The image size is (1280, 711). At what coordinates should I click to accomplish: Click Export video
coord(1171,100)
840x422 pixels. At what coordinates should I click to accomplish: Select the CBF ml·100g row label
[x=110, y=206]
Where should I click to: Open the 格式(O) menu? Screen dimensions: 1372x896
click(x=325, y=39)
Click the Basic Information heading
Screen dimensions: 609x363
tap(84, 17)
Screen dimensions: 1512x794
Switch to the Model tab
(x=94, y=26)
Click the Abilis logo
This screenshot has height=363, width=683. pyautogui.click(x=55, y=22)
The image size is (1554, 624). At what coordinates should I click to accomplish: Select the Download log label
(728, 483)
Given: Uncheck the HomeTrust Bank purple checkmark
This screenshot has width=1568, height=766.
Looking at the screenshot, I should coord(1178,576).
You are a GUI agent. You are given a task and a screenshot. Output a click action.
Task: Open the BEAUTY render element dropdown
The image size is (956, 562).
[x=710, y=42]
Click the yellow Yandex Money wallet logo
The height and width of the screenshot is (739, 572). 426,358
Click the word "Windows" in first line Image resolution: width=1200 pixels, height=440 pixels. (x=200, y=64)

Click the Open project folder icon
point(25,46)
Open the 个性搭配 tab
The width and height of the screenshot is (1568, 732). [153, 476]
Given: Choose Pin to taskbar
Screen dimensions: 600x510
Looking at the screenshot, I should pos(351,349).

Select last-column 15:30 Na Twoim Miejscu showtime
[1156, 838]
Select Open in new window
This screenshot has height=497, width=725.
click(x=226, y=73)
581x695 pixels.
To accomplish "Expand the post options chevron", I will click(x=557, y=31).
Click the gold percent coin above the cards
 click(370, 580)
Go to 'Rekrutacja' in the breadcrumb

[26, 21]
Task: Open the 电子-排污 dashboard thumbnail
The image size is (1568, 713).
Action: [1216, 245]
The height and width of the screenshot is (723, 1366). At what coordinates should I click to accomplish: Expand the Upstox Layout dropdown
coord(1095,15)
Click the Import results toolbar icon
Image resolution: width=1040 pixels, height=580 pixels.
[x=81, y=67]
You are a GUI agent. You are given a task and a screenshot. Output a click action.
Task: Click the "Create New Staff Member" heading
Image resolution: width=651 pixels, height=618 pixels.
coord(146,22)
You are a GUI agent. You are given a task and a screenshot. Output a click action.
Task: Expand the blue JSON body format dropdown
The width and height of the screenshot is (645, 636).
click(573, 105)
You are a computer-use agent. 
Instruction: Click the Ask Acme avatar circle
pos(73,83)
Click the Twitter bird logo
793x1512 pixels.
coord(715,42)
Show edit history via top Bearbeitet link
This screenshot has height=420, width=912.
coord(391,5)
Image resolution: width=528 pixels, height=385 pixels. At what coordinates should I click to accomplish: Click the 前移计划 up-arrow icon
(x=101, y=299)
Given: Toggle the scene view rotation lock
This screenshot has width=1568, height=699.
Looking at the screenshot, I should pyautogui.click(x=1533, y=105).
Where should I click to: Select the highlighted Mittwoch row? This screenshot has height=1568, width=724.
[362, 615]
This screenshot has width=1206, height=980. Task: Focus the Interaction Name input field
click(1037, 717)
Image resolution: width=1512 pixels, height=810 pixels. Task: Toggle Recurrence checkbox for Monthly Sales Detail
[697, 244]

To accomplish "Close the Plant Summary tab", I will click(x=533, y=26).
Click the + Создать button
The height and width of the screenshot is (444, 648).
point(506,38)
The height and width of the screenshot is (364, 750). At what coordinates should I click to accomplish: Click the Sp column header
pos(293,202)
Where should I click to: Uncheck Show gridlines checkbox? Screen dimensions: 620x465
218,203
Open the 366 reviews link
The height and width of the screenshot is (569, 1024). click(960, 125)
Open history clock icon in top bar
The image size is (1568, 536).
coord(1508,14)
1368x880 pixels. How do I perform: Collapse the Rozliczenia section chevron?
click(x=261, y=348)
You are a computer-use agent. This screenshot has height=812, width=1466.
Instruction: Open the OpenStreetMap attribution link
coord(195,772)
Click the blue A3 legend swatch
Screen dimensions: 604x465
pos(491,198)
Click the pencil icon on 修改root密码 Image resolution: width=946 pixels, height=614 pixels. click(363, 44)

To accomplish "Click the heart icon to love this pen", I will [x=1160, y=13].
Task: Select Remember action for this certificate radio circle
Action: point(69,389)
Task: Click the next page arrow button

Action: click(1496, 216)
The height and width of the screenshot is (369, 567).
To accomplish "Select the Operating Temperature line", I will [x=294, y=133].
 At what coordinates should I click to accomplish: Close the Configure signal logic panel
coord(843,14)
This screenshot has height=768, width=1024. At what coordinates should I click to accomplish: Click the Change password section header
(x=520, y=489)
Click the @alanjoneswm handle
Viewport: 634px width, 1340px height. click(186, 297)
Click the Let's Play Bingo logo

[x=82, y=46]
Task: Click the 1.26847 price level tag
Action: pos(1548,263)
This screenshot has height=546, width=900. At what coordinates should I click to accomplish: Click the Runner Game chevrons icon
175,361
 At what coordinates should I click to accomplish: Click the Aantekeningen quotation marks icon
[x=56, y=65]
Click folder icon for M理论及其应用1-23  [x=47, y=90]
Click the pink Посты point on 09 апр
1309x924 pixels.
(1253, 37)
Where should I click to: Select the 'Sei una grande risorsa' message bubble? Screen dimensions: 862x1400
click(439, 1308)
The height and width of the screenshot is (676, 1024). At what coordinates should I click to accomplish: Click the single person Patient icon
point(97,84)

-=-=-

Rewrite all of the lines above, changing every "Screen dimensions" to "Screen size" and leaving everything else as it is.

The image size is (1280, 711). At what coordinates should I click to accomplish: Click Export video
coord(1171,100)
840x422 pixels. At what coordinates should I click to accomplish: Select the CBF ml·100g row label
[x=110, y=206]
Where should I click to: Open the 格式(O) menu? Screen size: 1372x896
click(x=325, y=39)
Click the Basic Information heading
Screen size: 609x363
tap(84, 17)
Screen size: 1512x794
Switch to the Model tab
(x=94, y=26)
Click the Abilis logo
This screenshot has height=363, width=683. pyautogui.click(x=55, y=22)
The image size is (1554, 624). At what coordinates should I click to accomplish: Select the Download log label
(728, 483)
Given: Uncheck the HomeTrust Bank purple checkmark
This screenshot has width=1568, height=766.
Looking at the screenshot, I should coord(1178,576).
You are a GUI agent. You are given a task and a screenshot. Output a click action.
Task: Open the BEAUTY render element dropdown
The image size is (956, 562).
[x=710, y=42]
Click the yellow Yandex Money wallet logo
The height and width of the screenshot is (739, 572). 426,358
Click the word "Windows" in first line Image resolution: width=1200 pixels, height=440 pixels. (x=200, y=64)

Click the Open project folder icon
point(25,46)
Open the 个性搭配 tab
The width and height of the screenshot is (1568, 732). [153, 476]
Given: Choose Pin to taskbar
Screen size: 600x510
Looking at the screenshot, I should pos(351,349).

Select last-column 15:30 Na Twoim Miejscu showtime
[1156, 838]
Select Open in new window
This screenshot has height=497, width=725.
click(x=226, y=73)
581x695 pixels.
To accomplish "Expand the post options chevron", I will click(x=557, y=31).
Click the gold percent coin above the cards
 click(370, 580)
Go to 'Rekrutacja' in the breadcrumb

[26, 21]
Task: Open the 电子-排污 dashboard thumbnail
The image size is (1568, 713).
Action: [1216, 245]
The height and width of the screenshot is (723, 1366). At what coordinates should I click to accomplish: Expand the Upstox Layout dropdown
coord(1095,15)
Click the Import results toolbar icon
Image resolution: width=1040 pixels, height=580 pixels.
[x=81, y=67]
You are a GUI agent. You are given a task and a screenshot. Output a click action.
Task: Click the "Create New Staff Member" heading
Image resolution: width=651 pixels, height=618 pixels.
coord(146,22)
You are a GUI agent. You are given a task and a screenshot. Output a click action.
Task: Expand the blue JSON body format dropdown
The width and height of the screenshot is (645, 636).
click(573, 105)
You are a computer-use agent. 
Instruction: Click the Ask Acme avatar circle
pos(73,83)
Click the Twitter bird logo
793x1512 pixels.
coord(715,42)
Show edit history via top Bearbeitet link
This screenshot has height=420, width=912.
coord(391,5)
Image resolution: width=528 pixels, height=385 pixels. At what coordinates should I click to accomplish: Click the 前移计划 up-arrow icon
(x=101, y=299)
Given: Toggle the scene view rotation lock
This screenshot has width=1568, height=699.
Looking at the screenshot, I should pyautogui.click(x=1533, y=105).
Where should I click to: Select the highlighted Mittwoch row? This screenshot has height=1568, width=724.
[362, 615]
This screenshot has width=1206, height=980. Task: Focus the Interaction Name input field
click(1037, 717)
Image resolution: width=1512 pixels, height=810 pixels. Task: Toggle Recurrence checkbox for Monthly Sales Detail
[697, 244]

To accomplish "Close the Plant Summary tab", I will click(x=533, y=26).
Click the + Создать button
The height and width of the screenshot is (444, 648).
point(506,38)
The height and width of the screenshot is (364, 750). At what coordinates should I click to accomplish: Click the Sp column header
pos(293,202)
Where should I click to: Uncheck Show gridlines checkbox? Screen size: 620x465
218,203
Open the 366 reviews link
The height and width of the screenshot is (569, 1024). click(960, 125)
Open history clock icon in top bar
The image size is (1568, 536).
coord(1508,14)
1368x880 pixels. How do I perform: Collapse the Rozliczenia section chevron?
click(x=261, y=348)
You are a computer-use agent. This screenshot has height=812, width=1466.
Instruction: Open the OpenStreetMap attribution link
coord(195,772)
Click the blue A3 legend swatch
Screen size: 604x465
pos(491,198)
Click the pencil icon on 修改root密码 Image resolution: width=946 pixels, height=614 pixels. click(363, 44)

To accomplish "Click the heart icon to love this pen", I will [x=1160, y=13].
Task: Select Remember action for this certificate radio circle
Action: point(69,389)
Task: Click the next page arrow button

Action: click(1496, 216)
The height and width of the screenshot is (369, 567).
To accomplish "Select the Operating Temperature line", I will [x=294, y=133].
 At what coordinates should I click to accomplish: Close the Configure signal logic panel
coord(843,14)
This screenshot has height=768, width=1024. At what coordinates should I click to accomplish: Click the Change password section header
(x=520, y=489)
Click the @alanjoneswm handle
Viewport: 634px width, 1340px height. click(186, 297)
Click the Let's Play Bingo logo

[x=82, y=46]
Task: Click the 1.26847 price level tag
Action: pos(1548,263)
This screenshot has height=546, width=900. At what coordinates should I click to accomplish: Click the Runner Game chevrons icon
175,361
 At what coordinates should I click to accomplish: Click the Aantekeningen quotation marks icon
[x=56, y=65]
Click folder icon for M理论及其应用1-23  [x=47, y=90]
Click the pink Посты point on 09 апр
1309x924 pixels.
(1253, 37)
Where should I click to: Select the 'Sei una grande risorsa' message bubble? Screen size: 862x1400
click(439, 1308)
The height and width of the screenshot is (676, 1024). At what coordinates should I click to accomplish: Click the single person Patient icon
point(97,84)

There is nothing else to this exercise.